2022 Jul 11, 5:28pm   27,058 views  322 comments

by GreaterNYCDude   follow (2)  

I've been thinking about this off and on lately, and there's been some recent threads related to the topic, so I figure I'll set up a separate thread.

Until the 16th ammendment was passed in the early 1900's, we got by without fedetal income taxes. Tariffs did the trick. Of course, we were not yet the superpower we became, huge millitary and all, and there were not nearly the federally funded social programs we have today.

Frankly, I don't think your average American realizes how heavily they are taxed. Federal. State (with some excaptions) Property. School. Gas. Sales. Etc.

For most in the middle and upper middle class, federal income tax is the biggest share of taxes paid on a percentage basis.

In a modern captalist economy, it makes more sense to me to tax consumption rather than income.

So why not abolish the federal income tax, and instead have a federal tax on goods and services rendered. Better yet, couple it with a balanced budget amment so that the government can't spend money they don't have.

▶ [Information supplied]
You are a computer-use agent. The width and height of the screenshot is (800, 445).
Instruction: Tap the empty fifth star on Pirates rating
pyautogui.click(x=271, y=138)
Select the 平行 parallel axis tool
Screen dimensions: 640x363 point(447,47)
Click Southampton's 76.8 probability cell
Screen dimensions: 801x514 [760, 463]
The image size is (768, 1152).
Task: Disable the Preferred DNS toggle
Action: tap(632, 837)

...

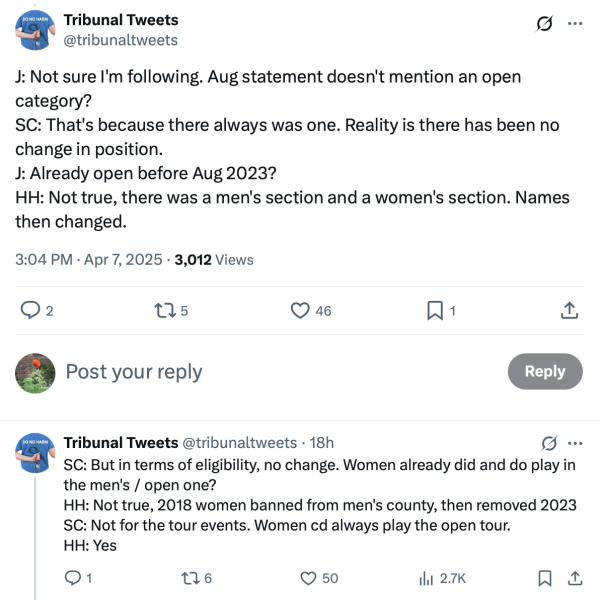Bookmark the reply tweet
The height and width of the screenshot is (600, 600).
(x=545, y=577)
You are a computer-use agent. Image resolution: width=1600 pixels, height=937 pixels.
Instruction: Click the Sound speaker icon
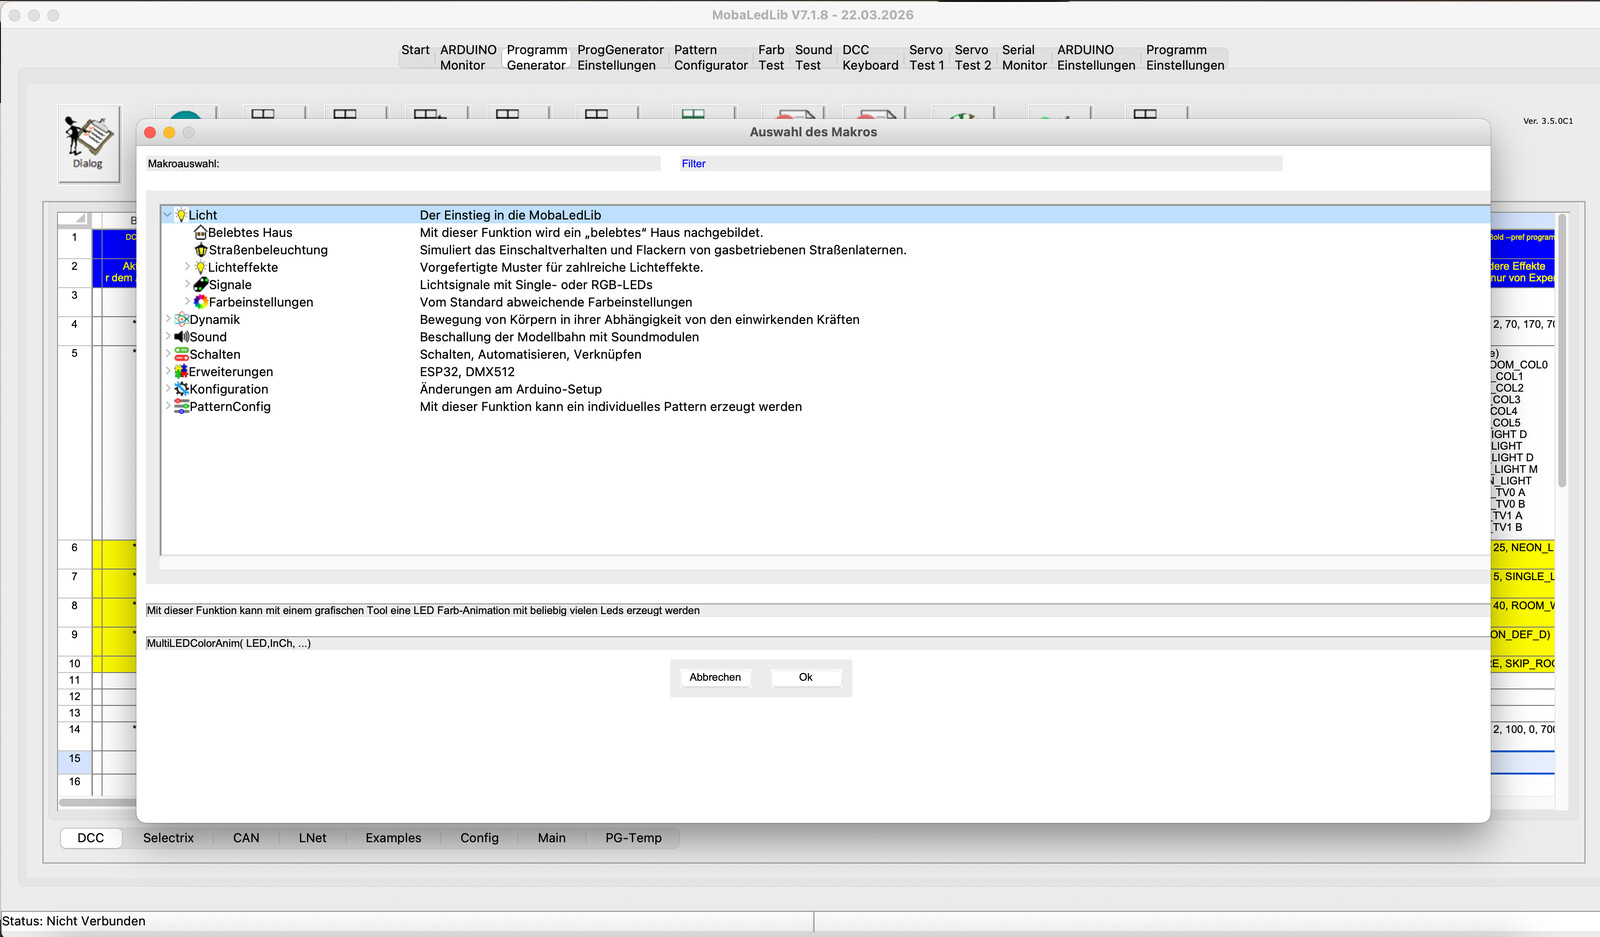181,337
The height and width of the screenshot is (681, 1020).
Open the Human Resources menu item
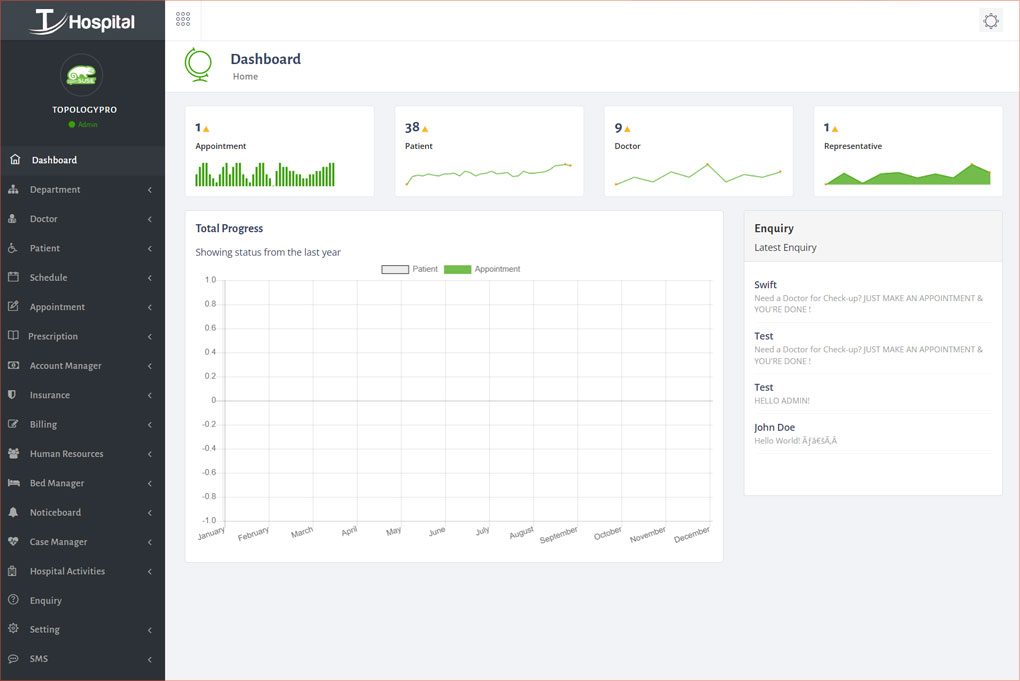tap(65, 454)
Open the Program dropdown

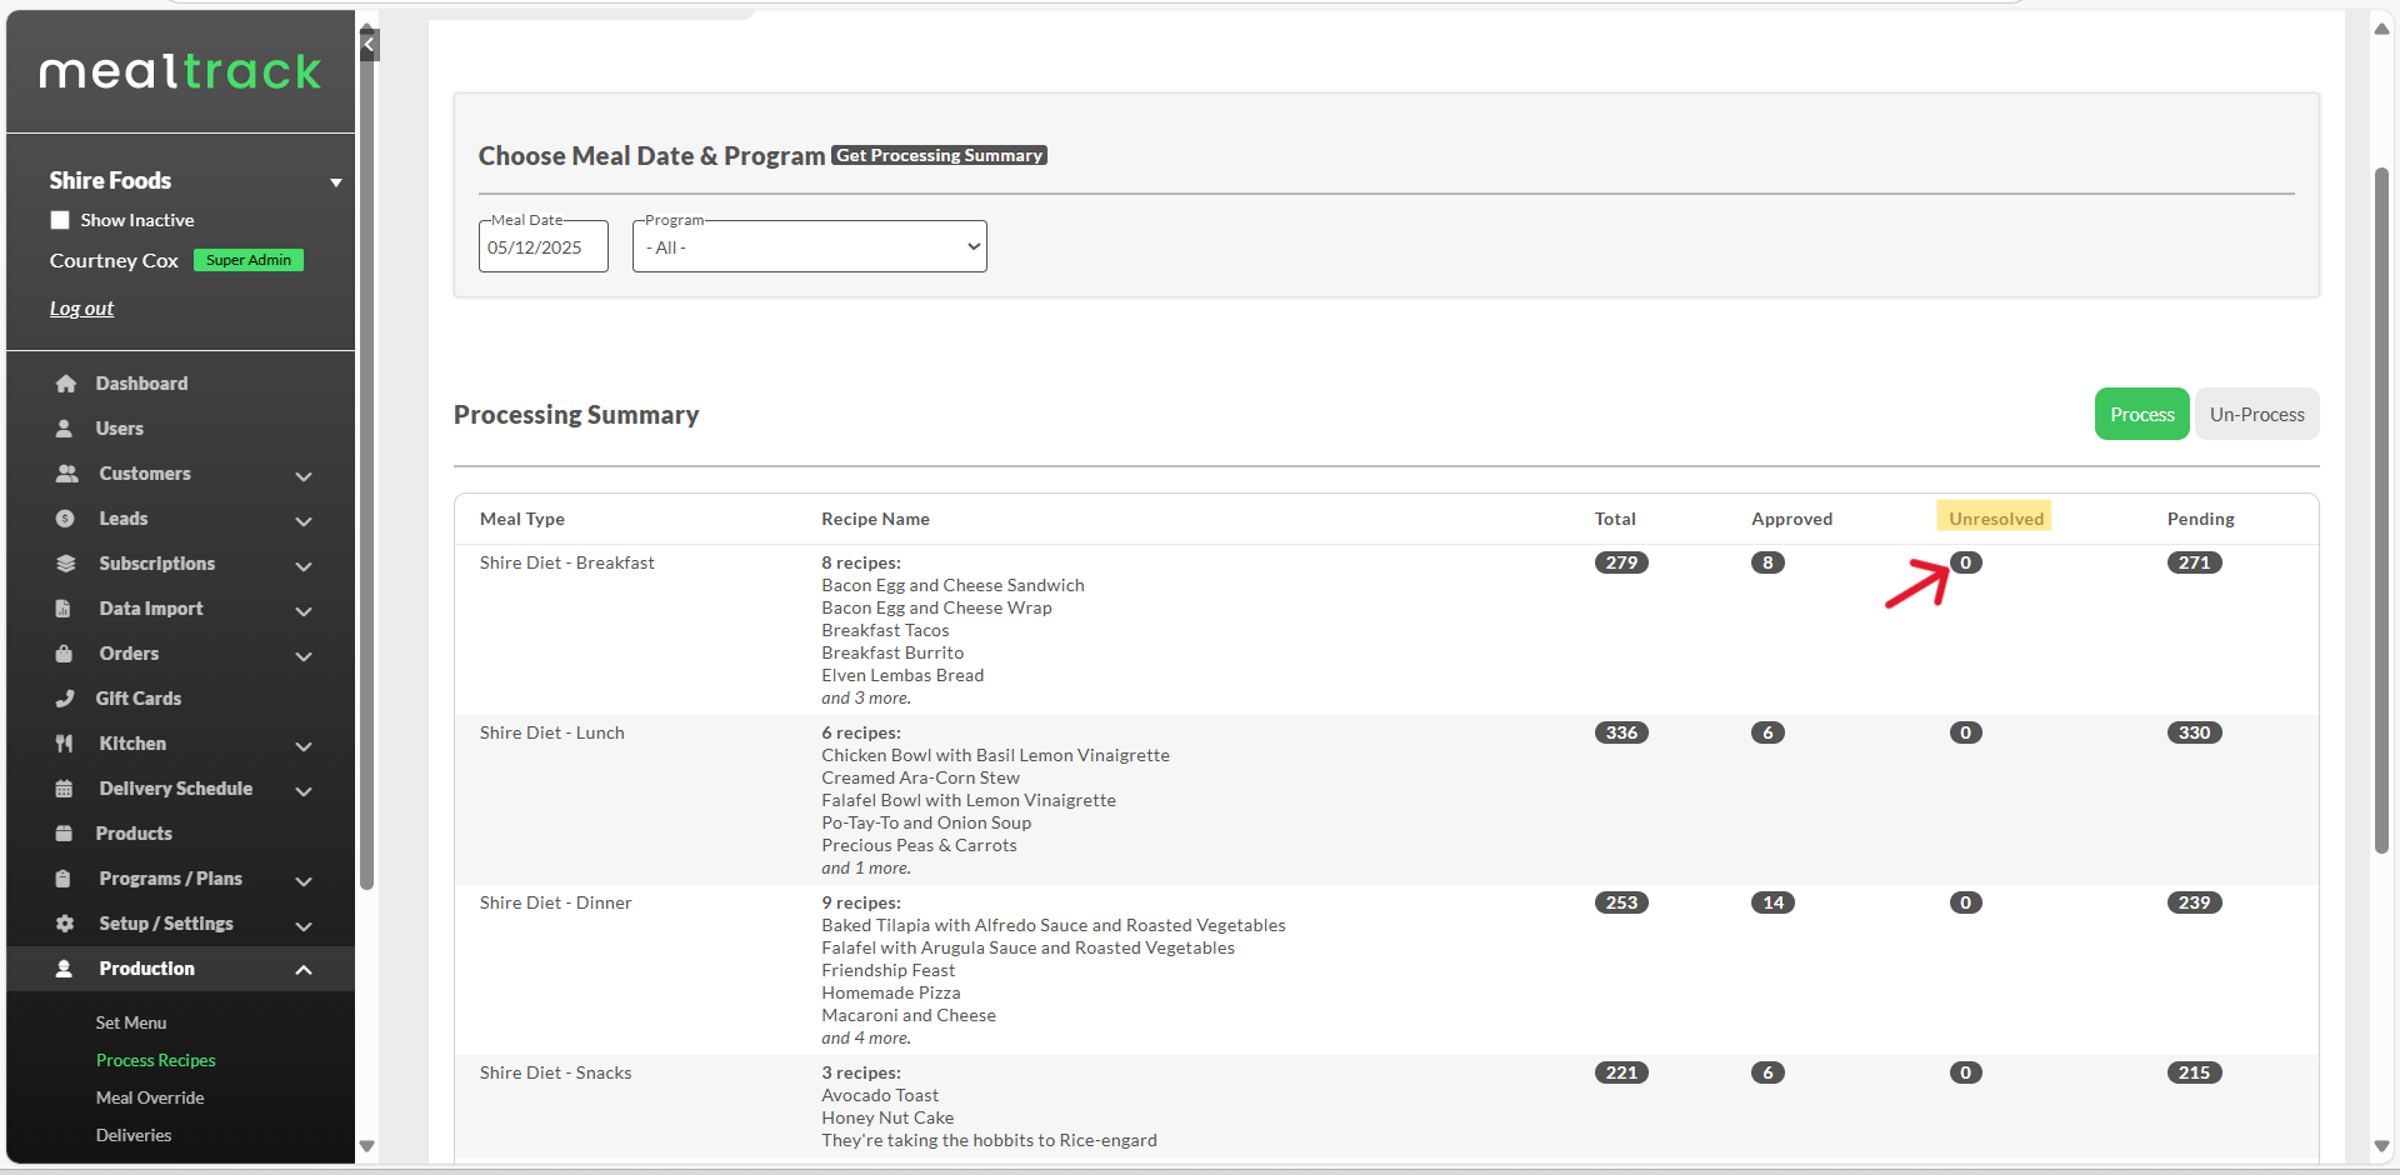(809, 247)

---

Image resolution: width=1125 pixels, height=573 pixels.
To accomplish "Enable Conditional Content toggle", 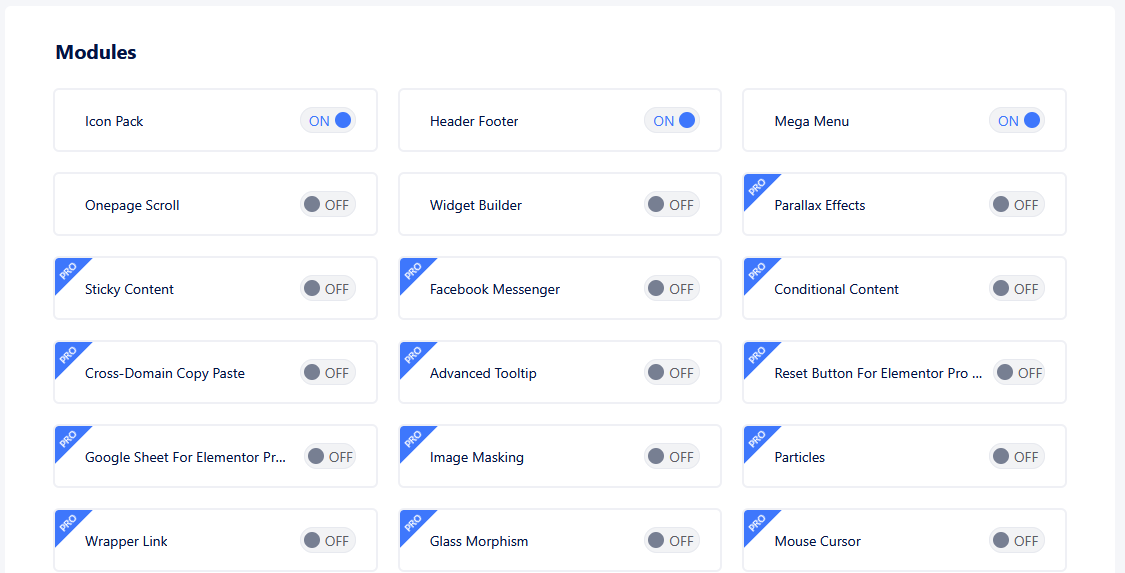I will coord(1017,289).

▶ [Aim] In the post about abolishing the federal income tax, what covered the government's needs before the 16th amendment?

▶ [Output] Tariffs.